日がたって、カインは地の産物を持ってきて、主に供え物とした。 アベルもまた、その群れのういごと肥えたものとを持ってきた。主はアベルとその供え物とを顧みられた。しかしカインとその供え物とは顧みられなかったので、カインは大いに憤って、顔を伏せた。 カインは弟アベルに言った、「さあ、野原へ行こう。彼らが野にいたとき、カインは弟アベルに立ちかかって、これを殺した。 (創世記4.3~8)


(左)カインとアベルの供え物 * (右)アベルを殺害するカイン(ギュスターブ・ドレ画)


冒頭創世記4章の、いわゆるカインとアベルの物語は、神が創世記3章で堕落した人間を救おうとされて、救援摂理を始められた第一歩であります。
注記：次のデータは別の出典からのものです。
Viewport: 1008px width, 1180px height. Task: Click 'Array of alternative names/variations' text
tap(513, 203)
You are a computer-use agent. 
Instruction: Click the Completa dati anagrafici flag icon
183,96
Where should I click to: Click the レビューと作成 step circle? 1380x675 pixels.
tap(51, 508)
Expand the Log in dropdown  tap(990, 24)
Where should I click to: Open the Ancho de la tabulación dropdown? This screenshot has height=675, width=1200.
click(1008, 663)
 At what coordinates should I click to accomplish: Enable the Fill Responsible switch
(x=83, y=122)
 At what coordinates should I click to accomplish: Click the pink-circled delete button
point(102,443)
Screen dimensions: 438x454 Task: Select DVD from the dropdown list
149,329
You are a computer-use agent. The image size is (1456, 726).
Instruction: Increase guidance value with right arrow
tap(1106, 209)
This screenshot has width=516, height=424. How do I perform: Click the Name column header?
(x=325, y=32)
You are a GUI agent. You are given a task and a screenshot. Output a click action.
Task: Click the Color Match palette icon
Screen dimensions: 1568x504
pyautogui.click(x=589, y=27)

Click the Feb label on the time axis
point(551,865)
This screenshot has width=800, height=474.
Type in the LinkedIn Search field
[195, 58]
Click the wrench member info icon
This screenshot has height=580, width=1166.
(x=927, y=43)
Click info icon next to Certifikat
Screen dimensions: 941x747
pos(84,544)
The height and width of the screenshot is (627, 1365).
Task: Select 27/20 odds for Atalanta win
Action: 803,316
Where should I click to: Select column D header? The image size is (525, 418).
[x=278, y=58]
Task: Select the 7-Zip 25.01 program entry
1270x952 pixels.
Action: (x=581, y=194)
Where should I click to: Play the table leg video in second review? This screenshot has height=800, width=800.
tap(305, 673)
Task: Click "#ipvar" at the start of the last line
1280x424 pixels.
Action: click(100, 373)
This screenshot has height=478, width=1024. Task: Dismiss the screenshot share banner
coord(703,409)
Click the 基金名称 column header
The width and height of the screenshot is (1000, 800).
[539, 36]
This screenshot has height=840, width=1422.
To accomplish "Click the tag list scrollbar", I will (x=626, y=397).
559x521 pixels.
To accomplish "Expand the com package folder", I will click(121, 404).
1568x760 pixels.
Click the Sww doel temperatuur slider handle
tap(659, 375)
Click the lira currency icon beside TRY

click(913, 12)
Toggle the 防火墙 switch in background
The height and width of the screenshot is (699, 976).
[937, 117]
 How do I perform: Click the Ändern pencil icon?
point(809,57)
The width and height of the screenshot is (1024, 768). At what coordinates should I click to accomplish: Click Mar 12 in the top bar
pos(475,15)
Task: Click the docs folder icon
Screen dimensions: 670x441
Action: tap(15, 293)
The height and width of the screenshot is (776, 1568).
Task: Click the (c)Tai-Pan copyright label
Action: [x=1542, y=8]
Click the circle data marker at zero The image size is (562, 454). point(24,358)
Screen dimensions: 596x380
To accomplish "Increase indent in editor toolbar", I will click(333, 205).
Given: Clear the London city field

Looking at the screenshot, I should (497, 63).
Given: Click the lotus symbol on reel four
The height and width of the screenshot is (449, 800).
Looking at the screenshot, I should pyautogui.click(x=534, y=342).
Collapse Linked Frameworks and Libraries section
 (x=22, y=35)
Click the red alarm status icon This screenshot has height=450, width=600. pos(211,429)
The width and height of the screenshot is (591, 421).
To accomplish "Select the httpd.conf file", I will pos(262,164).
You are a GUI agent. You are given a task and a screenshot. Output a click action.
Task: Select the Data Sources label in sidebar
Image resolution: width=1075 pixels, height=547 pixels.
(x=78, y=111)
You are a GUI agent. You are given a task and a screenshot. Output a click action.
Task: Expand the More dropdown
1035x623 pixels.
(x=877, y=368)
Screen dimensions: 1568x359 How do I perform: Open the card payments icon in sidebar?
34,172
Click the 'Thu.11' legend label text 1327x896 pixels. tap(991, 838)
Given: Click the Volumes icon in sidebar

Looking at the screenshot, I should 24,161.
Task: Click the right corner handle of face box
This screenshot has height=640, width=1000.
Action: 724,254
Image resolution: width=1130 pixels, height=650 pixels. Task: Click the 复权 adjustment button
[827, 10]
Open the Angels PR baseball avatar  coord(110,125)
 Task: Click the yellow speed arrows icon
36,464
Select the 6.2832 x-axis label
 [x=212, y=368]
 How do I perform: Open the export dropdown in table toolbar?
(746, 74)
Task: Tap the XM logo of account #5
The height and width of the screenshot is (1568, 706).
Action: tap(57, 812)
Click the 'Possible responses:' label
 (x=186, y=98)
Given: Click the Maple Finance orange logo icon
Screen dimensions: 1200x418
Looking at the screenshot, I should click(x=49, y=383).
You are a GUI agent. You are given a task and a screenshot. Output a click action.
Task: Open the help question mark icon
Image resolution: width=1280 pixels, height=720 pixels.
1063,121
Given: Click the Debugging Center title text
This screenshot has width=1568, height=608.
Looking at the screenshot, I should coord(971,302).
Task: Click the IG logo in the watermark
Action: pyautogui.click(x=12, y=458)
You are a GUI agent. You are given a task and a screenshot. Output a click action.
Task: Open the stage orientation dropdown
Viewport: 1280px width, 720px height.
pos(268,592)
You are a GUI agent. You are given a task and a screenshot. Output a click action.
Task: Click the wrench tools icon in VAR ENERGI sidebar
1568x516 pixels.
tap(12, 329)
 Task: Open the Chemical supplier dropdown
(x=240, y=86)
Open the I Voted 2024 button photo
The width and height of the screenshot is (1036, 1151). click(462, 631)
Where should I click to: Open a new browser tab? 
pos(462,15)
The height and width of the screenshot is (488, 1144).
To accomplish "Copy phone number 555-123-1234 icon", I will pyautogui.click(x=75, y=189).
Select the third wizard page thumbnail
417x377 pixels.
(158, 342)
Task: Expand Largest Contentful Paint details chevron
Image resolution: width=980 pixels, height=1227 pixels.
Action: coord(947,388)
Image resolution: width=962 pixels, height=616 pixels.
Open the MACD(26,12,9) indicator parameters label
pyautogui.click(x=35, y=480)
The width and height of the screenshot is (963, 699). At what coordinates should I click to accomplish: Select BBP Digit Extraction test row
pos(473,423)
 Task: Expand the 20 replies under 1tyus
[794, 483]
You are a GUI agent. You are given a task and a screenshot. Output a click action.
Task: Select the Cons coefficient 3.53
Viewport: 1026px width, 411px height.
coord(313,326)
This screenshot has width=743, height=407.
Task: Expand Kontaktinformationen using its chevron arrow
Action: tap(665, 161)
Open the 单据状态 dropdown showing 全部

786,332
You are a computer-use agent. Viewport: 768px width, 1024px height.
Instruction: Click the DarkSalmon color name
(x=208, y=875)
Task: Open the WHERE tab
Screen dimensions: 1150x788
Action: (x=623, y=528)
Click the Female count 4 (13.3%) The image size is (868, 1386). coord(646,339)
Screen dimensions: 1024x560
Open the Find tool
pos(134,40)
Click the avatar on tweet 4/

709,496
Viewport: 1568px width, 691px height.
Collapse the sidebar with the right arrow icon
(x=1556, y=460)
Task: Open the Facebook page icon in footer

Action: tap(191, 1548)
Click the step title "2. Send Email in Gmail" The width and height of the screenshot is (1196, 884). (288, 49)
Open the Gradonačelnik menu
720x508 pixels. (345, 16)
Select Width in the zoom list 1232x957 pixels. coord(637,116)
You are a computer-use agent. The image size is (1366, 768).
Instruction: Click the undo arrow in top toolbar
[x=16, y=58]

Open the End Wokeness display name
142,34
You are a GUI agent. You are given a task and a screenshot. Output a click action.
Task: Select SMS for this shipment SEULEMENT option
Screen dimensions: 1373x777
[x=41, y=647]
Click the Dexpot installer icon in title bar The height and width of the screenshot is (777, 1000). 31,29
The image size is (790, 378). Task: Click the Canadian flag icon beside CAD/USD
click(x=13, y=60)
しかし、ここでもカインがアベルを殺害することによって、失敗が繰り返され、最初の救援摂理は失敗することになります。


即ち、人類は、神の創造の初めに姦淫(創世記3章)と殺人(創世記4章)の大罪を犯すことになったというのです。UC創始者が「聖書は人類の失敗の記録でもある」と言われましたが、その躓きは創造の始めから始まったのです。


この創世記4章にあるように、神は何故アベルの供え物は顧みられ、カインの供え物は顧みられなかったのでしょうか、そして何故兄カインは弟アベルを殺したのでしょうか。今日まで、この深刻な問に未だ明快に説明できた神学者は誰一人いません。


また聖書には、兄と弟の葛藤が随所に記載され、「わたしはヤコブを愛しエサウを憎んだ」(ロマ9.13)とある通り、兄が弟に仕えるべしという系譜があります。カインとアベル然り、エソウとヤコブ然り、ゼラとベレツ然り、マナセとエフライム然りであり、またヨセフもダビデもソロモンも弟であり、摂理の中心は常に弟でありました。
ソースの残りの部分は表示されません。